Years before he became King of Belgium in 1865, Leopold II had pressed Belgian political leaders to support an overseas colony as a way to increase Belgium's standing among the world's great powers. In 1860, as Duke of Brabant, he presented the Belgian finance minister Walthère Frère-Orban, who was a vocal opponent of colonial projects, with a paperweight inscribed "Belgium needs a colony" (French: Il faut à la Belgique une colonie). In private remarks from this period, Leopold cited the Dutch East Indies as a model of colonial profitability and lamented that Belgium "doesn't exploit the world", adding that colonialism was "a taste we have got to make her learn".

Although Leopold expressed interest in acquiring lands in Abyssinia, Egypt, or Argentina, his proposals found little traction in Belgian politics, where colonial ventures were widely treated as costly, high-risk projects with unclear national benefit. Many Belgian politicians, such as Émile Vandervelde, campaigned against an overseas colony for economic and moral reasons. Leopold thus pursued the idea of a Congo colony largely as a personal enterprise rather than a state program.

According to historian Adam Hochschild, sub-Saharan Africa was "a logical place for an aspiring colonialist to look". Although the British and Boers controlled what is now South Africa, and Portugal and other powers claimed coastal pockets, about 80 percent of the entire land area of Africa was still under indigenous rulers. Crucially, for Leopold, the "equatorial heart of the continent" was the "biggest blank space on the map".
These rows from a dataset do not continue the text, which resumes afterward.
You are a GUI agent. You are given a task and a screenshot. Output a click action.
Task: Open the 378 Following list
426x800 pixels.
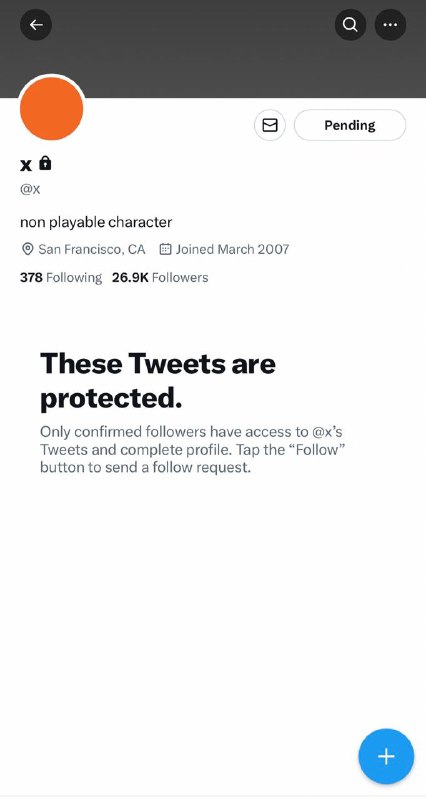coord(61,278)
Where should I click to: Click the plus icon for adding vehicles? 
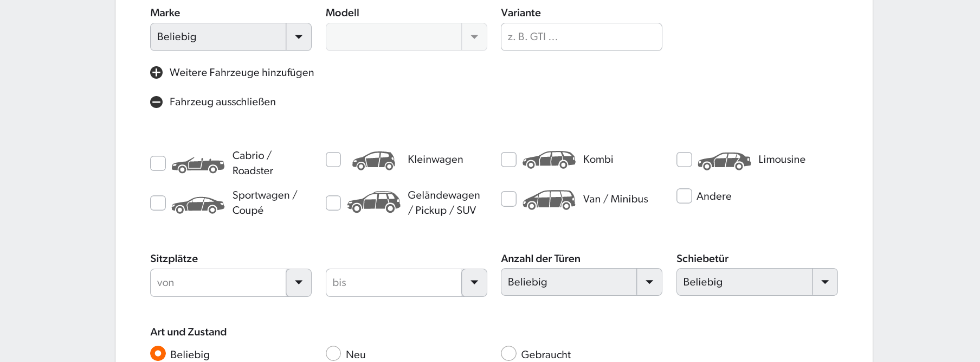tap(156, 73)
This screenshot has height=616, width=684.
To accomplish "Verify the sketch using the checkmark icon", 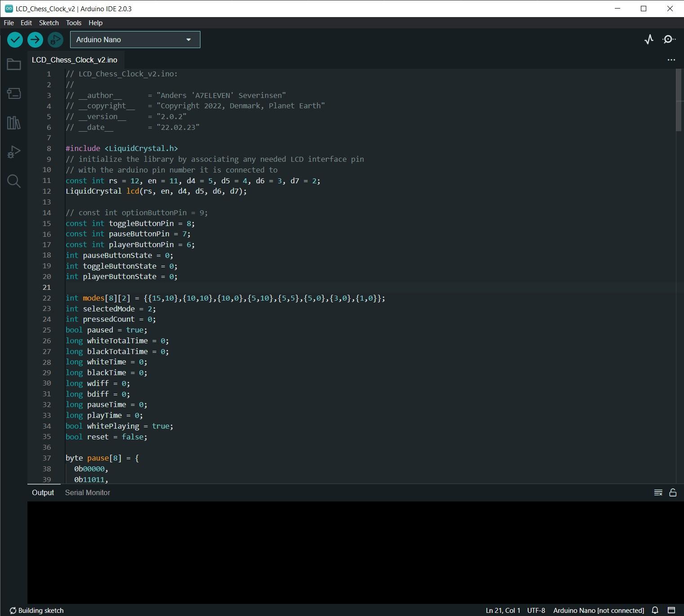I will pos(15,40).
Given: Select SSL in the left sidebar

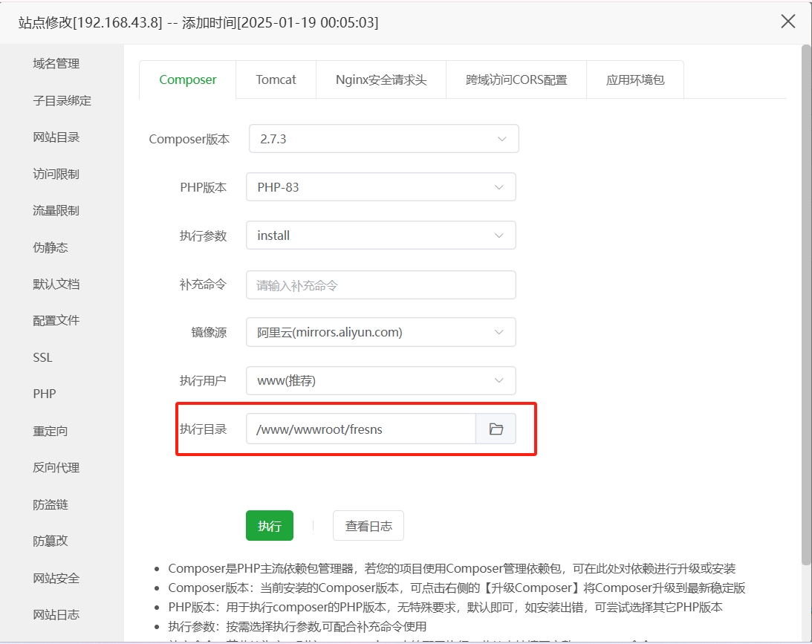Looking at the screenshot, I should click(x=43, y=357).
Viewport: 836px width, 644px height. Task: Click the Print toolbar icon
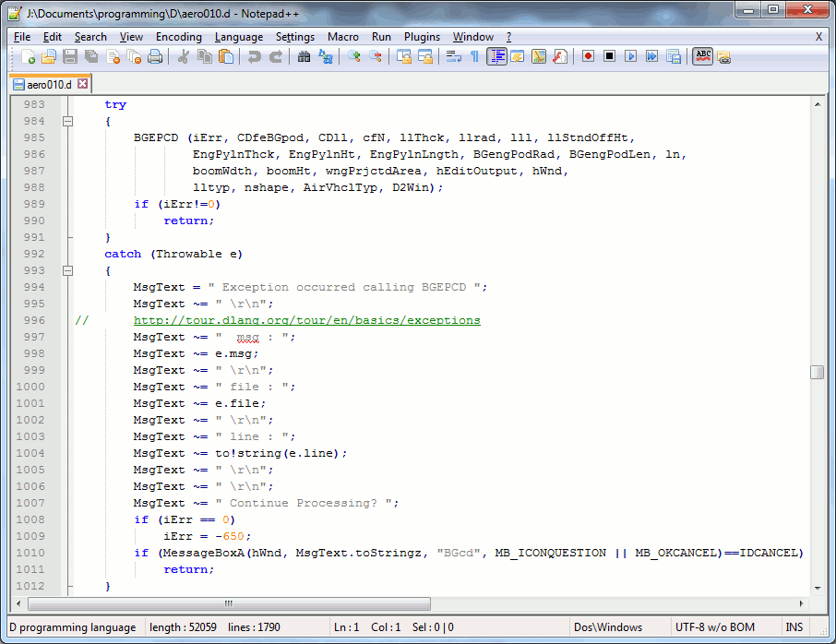(x=155, y=57)
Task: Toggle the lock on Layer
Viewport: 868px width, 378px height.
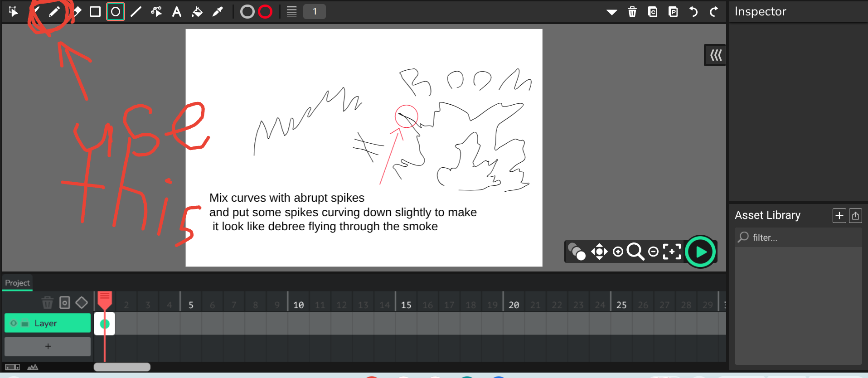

After turning his attention to Central Africa, he convened the Brussels Geographic Conference of 1876 and created the International African Association (AIA), publicly framed as a scientific and humanitarian body dedicated to exploration, anti-slavery, and "civilizing" work in the Congo Basin. However, the association actually functioned as an instrument for Leopold's territorial ambitions. In 1878, he hired Henry Morton Stanley to explore the Congo River system, establish stations, and secure treaties with local rulers on Leopold's behalf.

I do not want to risk losing a fine chance to secure for ourselves a slice of this magnificent African cake.
— Leopold, in a private letter to his envoy (1877).

Between 1879 and 1882, Leopold reorganized his Congo operations under the International Association of the Congo, seeking formal international recognition for a single independent entity in the basin. During the Berlin Conference of 1884–1885, European leaders officially recognised Leopold's control of the notionally-independent Congo Free State on the grounds that it would be a free trade area and buffer state between British and French spheres of influence. European powers subsequently acknowledged Leopold as sovereign of the 2.35 million square kilometer colony, held by him in personal union with Belgium rather than as a Belgian colony.

=== Economic and administrative situation ===

Ultimately the state's policy towards its African subjects became dominated by the demands which were made—both by the state itself and by the concessionary companies—for labour for the collection of wild produce of the territory. The system itself engendered abuses ...
— Ruth Slade (1962)

The Free State was intended, above all, to be profitable for its investors and Leopold in particular. Although its sponsors expected the venture to net "quick and easy" profits, initial ivory exports failed to return as much money as investors had hoped and the colonial administration was frequently in debt. Historian Jean Stengers described the state before 1890 as a financially "frail creature that needed aid", running its course in "relative calm" with minimal governance.

However, the invention of the inflatable rubber tyre around 1890 spurred a boom in worldwide demand for natural rubber. Stengers contends that the popularity of rubber provided Leopold with "miraculous deliverance" from near-bankruptcy, and transformed the state into a highly profitable enterprise. This shift was formalized by a series of controversial and "unscrupulous" decrees between 1891 and 1892, through which the King nationalized approximately 99 percent of the country and its wild resources, effectively killing free trade and instituting a state-enforced monopoly.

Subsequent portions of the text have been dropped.